As to how the reforms will unfold, I suggested recently that the NHS would have its prices pegged artificially high to accommodate their new and supposedly more ‘efficient’ competitors: the private health firms. It has now emerged that “levelling the playing field” may instead be achieved by, in effect, artificially lowering private sector prices for tendering purposes. In the “Health and Social Care Bill 2011 Impact Assessment” document, it is alleged that for every £114 of costs incurred by private firms, the NHS would only pay £100. The alleged “distortions” responsible are the result of reality jarring against economic dogma – no private firm can match the NHS on price. In a forensic post in OurKingdom Brian Landers examines the absurdities of the argument here. The likely result will be that this “distortion” ratio will mean a bid of £114m from a private firm is ‘cheaper’ than a £100m bid from the NHS. This is the Orwellian world of market fundamentalism: 2 + 2 no longer equals 5, it equals 3.51.
A market system relies on failure and its natural conclusion - oligopoly. When failure has shrunk the market far enough, lack of competition could see prices soaring. The “failure” of a hospital could also lead to some explosive scenarios. Not only will local residents have to travel much further away for treatment, but under our PFi commitments we could still be paying for those disused hospitals for decades. Health is too important to “fail”, rendering market solutions not only unwanted but dangerous.

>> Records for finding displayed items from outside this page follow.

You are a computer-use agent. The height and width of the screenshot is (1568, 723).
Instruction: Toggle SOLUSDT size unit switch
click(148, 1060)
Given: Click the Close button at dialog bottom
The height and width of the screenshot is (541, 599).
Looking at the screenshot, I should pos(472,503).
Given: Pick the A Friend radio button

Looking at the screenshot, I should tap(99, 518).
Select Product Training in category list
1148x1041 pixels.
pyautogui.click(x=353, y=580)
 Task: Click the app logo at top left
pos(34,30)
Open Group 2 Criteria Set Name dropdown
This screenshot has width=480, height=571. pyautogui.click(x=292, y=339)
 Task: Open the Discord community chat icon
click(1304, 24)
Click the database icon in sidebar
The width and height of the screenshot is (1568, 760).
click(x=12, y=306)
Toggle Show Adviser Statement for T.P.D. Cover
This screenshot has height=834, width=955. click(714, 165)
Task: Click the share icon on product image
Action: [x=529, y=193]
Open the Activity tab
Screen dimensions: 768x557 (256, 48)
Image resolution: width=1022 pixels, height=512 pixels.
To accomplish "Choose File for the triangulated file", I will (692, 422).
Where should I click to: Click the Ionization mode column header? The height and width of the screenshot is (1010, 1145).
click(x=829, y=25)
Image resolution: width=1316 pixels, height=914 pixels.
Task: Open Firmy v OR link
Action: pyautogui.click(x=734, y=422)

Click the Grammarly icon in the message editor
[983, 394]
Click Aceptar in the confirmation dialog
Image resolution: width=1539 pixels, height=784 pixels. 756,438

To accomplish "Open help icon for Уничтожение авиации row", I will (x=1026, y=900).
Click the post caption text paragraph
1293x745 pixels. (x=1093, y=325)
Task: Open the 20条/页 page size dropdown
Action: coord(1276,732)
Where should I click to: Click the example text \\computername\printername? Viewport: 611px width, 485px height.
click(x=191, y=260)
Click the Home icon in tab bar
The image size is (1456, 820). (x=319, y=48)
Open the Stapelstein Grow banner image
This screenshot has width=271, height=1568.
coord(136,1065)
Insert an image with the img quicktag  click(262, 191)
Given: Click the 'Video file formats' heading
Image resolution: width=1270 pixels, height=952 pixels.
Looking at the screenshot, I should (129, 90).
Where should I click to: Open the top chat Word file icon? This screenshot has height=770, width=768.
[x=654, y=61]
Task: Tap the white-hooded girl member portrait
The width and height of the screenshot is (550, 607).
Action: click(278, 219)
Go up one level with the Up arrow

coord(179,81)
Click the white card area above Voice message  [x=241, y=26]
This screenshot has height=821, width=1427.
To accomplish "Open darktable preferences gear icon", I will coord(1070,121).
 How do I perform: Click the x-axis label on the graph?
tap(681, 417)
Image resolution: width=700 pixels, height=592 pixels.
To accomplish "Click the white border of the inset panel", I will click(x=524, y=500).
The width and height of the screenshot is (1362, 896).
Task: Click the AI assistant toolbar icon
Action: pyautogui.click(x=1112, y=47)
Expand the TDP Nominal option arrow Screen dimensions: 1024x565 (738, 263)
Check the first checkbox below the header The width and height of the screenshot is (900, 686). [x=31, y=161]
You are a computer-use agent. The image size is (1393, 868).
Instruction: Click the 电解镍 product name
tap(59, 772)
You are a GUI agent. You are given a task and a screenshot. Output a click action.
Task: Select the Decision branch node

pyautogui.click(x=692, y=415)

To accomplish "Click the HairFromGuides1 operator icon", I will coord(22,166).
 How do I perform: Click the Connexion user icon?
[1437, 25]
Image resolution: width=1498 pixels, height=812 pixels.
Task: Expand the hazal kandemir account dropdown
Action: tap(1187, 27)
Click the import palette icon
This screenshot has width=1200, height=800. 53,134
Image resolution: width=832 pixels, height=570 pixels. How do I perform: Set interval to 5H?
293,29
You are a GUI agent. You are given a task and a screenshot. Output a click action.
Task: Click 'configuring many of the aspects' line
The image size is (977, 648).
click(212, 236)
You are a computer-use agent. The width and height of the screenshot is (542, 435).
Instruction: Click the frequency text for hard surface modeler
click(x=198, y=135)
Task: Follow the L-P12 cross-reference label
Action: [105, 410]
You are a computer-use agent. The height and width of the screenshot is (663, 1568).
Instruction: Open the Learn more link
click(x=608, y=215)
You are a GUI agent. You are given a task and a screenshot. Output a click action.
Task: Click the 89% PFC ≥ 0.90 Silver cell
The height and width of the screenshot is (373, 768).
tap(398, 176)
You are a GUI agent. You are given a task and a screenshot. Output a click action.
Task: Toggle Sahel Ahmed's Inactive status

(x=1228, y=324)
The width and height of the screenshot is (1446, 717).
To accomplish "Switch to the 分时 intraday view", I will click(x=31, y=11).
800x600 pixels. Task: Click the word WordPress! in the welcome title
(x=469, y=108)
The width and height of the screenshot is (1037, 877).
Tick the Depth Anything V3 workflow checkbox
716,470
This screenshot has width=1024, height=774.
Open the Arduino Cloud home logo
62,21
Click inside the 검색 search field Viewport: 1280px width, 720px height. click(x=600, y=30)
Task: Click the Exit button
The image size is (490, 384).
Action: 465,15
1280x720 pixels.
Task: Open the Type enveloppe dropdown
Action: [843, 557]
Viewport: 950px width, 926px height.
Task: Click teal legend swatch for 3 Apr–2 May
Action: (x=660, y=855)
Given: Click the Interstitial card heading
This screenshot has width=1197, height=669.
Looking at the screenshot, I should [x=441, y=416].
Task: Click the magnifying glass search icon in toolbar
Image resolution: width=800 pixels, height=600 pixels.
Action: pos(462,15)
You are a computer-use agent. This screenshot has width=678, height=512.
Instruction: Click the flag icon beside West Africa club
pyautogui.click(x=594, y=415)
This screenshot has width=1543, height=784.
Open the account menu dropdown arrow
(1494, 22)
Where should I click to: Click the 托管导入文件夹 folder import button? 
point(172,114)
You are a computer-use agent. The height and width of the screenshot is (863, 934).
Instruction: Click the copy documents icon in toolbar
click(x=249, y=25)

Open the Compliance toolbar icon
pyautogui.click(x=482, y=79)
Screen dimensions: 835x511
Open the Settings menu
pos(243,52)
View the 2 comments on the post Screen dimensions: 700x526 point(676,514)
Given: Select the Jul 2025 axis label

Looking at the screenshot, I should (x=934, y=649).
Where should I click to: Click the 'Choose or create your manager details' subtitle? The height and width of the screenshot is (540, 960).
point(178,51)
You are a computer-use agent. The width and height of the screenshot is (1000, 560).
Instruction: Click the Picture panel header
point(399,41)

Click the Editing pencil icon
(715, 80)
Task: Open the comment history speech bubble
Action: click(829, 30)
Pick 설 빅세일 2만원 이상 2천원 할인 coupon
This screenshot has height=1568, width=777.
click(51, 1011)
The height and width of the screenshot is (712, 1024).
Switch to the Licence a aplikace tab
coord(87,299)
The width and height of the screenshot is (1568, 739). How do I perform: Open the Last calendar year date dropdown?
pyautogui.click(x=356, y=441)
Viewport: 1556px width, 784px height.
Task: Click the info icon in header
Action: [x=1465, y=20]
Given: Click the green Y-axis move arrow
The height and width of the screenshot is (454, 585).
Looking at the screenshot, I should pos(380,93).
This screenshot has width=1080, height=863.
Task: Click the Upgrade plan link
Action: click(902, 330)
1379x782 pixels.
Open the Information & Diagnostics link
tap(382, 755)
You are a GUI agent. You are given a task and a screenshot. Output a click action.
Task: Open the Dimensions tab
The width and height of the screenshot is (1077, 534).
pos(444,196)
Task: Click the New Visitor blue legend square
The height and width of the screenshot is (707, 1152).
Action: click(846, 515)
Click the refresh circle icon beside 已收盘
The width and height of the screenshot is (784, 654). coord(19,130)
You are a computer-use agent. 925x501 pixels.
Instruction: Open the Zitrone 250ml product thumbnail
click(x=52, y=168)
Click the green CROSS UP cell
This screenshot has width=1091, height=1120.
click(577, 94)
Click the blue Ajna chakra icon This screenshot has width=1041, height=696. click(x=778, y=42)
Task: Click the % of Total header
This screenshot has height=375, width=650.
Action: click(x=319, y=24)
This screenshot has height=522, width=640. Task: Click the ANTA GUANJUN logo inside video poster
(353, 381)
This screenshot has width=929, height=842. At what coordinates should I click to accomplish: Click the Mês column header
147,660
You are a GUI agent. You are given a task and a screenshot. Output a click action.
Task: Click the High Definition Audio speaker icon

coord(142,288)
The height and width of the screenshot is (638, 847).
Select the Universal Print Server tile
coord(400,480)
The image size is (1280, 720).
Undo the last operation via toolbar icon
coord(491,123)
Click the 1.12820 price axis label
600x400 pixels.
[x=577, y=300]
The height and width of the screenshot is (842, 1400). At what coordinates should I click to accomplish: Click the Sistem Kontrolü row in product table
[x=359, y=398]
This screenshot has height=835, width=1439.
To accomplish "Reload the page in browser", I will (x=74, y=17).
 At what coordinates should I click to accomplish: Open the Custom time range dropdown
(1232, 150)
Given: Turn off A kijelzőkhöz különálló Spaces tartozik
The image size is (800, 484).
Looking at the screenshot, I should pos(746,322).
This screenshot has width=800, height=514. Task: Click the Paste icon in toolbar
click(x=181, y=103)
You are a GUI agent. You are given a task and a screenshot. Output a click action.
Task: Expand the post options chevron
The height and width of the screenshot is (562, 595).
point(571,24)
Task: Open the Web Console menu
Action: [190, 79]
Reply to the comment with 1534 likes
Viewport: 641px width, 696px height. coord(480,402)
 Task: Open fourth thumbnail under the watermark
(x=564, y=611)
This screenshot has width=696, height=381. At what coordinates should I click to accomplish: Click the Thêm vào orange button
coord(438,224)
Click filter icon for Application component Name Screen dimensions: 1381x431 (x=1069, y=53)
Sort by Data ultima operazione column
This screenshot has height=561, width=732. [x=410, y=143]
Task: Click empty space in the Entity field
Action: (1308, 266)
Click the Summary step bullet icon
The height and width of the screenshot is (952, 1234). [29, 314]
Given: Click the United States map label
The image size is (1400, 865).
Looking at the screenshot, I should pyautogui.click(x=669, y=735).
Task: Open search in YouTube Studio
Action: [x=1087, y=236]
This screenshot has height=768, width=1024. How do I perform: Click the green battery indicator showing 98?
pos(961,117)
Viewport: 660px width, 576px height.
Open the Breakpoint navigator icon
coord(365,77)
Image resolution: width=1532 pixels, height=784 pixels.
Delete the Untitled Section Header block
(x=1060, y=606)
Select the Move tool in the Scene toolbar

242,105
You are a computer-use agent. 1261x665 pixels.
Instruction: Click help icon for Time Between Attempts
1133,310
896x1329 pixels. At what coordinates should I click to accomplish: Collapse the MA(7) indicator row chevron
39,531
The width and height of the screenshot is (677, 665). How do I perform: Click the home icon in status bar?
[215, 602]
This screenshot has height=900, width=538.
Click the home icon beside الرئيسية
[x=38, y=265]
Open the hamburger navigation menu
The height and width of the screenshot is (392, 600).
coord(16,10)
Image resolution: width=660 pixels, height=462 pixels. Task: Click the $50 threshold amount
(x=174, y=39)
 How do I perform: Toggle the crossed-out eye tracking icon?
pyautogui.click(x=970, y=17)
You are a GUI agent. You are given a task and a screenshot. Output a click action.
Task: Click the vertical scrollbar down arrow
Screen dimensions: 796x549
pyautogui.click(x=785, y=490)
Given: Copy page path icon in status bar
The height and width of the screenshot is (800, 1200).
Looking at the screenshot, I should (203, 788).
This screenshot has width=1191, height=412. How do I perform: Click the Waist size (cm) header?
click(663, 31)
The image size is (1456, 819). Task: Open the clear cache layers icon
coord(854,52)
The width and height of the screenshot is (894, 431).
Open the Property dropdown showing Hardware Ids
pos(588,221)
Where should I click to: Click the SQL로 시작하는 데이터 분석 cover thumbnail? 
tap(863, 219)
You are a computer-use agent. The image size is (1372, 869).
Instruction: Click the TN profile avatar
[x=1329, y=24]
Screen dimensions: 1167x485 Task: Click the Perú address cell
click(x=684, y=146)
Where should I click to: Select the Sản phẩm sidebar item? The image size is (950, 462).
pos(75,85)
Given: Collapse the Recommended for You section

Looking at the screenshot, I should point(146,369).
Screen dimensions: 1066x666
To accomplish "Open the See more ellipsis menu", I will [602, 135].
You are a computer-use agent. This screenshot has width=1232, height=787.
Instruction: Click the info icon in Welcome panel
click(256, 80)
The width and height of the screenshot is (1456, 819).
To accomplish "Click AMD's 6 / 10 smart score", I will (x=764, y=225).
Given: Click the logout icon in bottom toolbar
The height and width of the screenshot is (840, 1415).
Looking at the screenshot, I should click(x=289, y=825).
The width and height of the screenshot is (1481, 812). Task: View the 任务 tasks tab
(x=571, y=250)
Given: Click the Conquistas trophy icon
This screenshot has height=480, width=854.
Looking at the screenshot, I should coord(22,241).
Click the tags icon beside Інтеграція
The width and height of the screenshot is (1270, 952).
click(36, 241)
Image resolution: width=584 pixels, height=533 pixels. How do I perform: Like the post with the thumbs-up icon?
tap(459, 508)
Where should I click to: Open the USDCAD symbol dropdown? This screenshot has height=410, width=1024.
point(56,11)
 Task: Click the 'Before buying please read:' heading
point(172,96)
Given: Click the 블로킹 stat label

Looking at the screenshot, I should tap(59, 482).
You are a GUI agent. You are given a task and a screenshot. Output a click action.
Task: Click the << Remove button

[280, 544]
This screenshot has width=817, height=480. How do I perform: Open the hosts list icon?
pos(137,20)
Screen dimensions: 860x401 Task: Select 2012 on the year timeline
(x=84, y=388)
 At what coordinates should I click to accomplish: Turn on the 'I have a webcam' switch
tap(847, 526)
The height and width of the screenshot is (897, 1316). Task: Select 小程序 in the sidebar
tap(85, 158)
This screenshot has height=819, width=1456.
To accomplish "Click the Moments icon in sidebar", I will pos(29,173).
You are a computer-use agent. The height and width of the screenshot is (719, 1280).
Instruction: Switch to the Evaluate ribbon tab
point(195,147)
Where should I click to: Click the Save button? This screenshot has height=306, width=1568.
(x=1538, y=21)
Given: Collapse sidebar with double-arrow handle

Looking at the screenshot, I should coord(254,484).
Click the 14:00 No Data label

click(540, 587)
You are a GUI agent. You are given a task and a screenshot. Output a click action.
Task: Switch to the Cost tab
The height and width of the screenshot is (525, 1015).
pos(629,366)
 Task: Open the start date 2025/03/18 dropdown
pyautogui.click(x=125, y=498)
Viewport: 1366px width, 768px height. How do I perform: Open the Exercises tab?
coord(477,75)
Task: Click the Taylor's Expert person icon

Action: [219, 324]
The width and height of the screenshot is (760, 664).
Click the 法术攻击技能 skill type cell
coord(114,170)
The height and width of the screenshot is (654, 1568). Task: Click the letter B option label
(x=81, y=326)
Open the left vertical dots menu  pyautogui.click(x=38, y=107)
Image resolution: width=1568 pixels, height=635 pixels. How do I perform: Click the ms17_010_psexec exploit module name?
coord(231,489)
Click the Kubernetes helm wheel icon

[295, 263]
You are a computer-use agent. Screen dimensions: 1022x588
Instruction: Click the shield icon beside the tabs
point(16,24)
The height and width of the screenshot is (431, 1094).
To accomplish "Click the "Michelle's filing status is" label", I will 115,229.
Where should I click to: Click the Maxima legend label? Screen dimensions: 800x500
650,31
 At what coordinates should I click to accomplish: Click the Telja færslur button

Founded in 1948 when the nation faced far more severe economic pressures, the NHS remains the most substantial legacy of the post-war era. The neoliberal decades by contrast have produced not a single institution that bears comparison; the political class have instead busied themselves selling off the national inheritance, leaving nothing to future generations but debt. The NHS is now being privatised without a public mandate, in the face of warnings from across the medical profession and independent bodies and in clear breach of an electoral pledge. Both the Tory party and Lansley himself have received substantial payments from the firms who will profit from the break-up of our health service. We may not quite be an “elective dictatorship”, but this does have the feel of a nation sinking into an elective plutocracy.